City of Mysteries

There has been an epidemic of star players making early exits at the French Open tourney.  But what’s been particularly worrisome is how badly these elite players have been beaten.  Serena Williams, Caroline Wozniacki and Stanislas Wawrinka are three of the most prolific and formidable players in the game today, yet all three have already lost in the 1st and 2nd rounds in Paris.  Why has this happened?  Is there something going on that we don’t know about?  Or is it just that their unranked opponents were that much better than them?

Let’s start with Stan Wawrinka.  In his case, it just seemed like he could never get himself settled into the match, making one unforced error after another.  His opponent was Guillermo Garcia-Lopez, a veteran of the tennis scene.  Garcia-Lopez was at one time ranked as high as #23 in the world, though not currently, but he’s never been a dominant player who can dictate the game like Wawrinka can.  So the fact that Wawrinka lost in four sets is stunning, particularly when you consider that Wawrinka was coming off his first ever Grand Slam victory at the Australian Open earlier this year.

Moving on, Caroline Wozniacki might have an excuse for losing, but in a competitive sport, personal issues must be set aside and they certainly can’t be allowed to affect the game.  For those who don’t know, Wozniacki was set to marry Rory McIlroy, the PGA’s #1 player, but their marriage was unexpectedly called off a few days ago.  But Wozniacki, even though she gave a valiant effort, lost in three sets to Yanina Wickmayer of Belgium, including a total collapse in the third set.  Maybe the sudden break-up caused her to lose the focus required to compete on the world stage at a Grand Slam event.

Last but not least is Serena Williams.  Her performance in her match yesterday was appalling and totally uncharacteristic of her at such an early stage at a major tournament.  She played against Garbine Muguruza, an unranked 20-year-old Spaniard who shocked the world by beating Williams in straight sets, 6-2 6-2.  Williams won four games in the entire match.  Four games!  To put that in perspective, that’s the least amount of games she’s ever won in a match through her entire career.  Yeah, that’s right.  Serena Williams has never played as badly as she did against Muguruza.

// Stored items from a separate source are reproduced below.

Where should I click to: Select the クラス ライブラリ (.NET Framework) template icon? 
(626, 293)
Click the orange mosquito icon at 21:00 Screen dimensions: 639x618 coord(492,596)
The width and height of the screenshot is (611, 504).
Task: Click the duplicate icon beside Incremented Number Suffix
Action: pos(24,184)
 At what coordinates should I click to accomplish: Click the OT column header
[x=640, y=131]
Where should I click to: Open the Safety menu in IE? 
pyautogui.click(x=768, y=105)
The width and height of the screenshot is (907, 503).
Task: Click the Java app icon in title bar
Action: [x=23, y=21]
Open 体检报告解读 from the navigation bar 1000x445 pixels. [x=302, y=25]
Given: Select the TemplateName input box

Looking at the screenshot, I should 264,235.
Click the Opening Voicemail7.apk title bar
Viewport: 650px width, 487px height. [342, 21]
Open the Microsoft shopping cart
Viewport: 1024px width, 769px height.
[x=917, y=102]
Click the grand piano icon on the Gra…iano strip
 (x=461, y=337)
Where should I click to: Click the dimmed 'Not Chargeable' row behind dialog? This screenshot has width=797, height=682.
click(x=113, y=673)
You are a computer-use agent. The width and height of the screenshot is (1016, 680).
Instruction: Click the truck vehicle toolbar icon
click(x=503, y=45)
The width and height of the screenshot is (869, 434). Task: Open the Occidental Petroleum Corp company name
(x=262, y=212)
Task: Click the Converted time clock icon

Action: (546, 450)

She couldn’t get her serve down the right way, her second serve percentage was (27%), she made enough unforced errors (29 in fact, as opposed to just 8 winners), she was broken 5 times and she had the commentators talking about her in a way that would make anyone doubt that they were watching the best women’s tennis player in the world.  To Muguruza’s credit, she played a phenomenal match from start to finish, but we’re talking about Serena Williams.  She’s not supposed to lose that badly, let alone lose at all.

There has been speculation that the reason for all these early eliminations of top-flight players has been because of the desire to just grab money and go.  In a new move that just started this year, the entry-level prize money for being in the tournament was dramatically increased from previous years (a 20-25% increase), and it’s awarded simply for playing even one point in the first round.  So, people have been saying that some players have been playing with known injuries or not fully ready to compete just to be able to collect the money and then drop out.  I think that’s bogus.  In order to get into the tournament, players need to qualify, and qualifying requires players to play at high enough levels to show that they should be there.  So implying that players are losing on purpose because they’re injured flies in the face of reason because they wouldn’t have been able to qualify in the first place.

Also, I can’t imagine that some of the top ranked players would risk their ranking just to collect what amounts to a pittance to them compared with their high profile sponsorship income.  Therefore my take is that, Serena’s loss was her responsibility.  No questions asked.

These early round losses while surprising and unexpected are also an opportunity to get to see unknown players making big statements and upsetting the best players, but it’s also disappointing that we can’t see these great players play.  The tabloids would have us believe that it is because of obscure injuries that made them lose, but I don’t believe that. These losses were because of incompetency and an inability to be mentally fit and to adjust their play as all high level players need to at some point in a Grand Slam.  We’ll always have Paris, but Paris will never have players that don’t play their best – as we’ve seen, they may be surprised at the talent that’s coming behind them.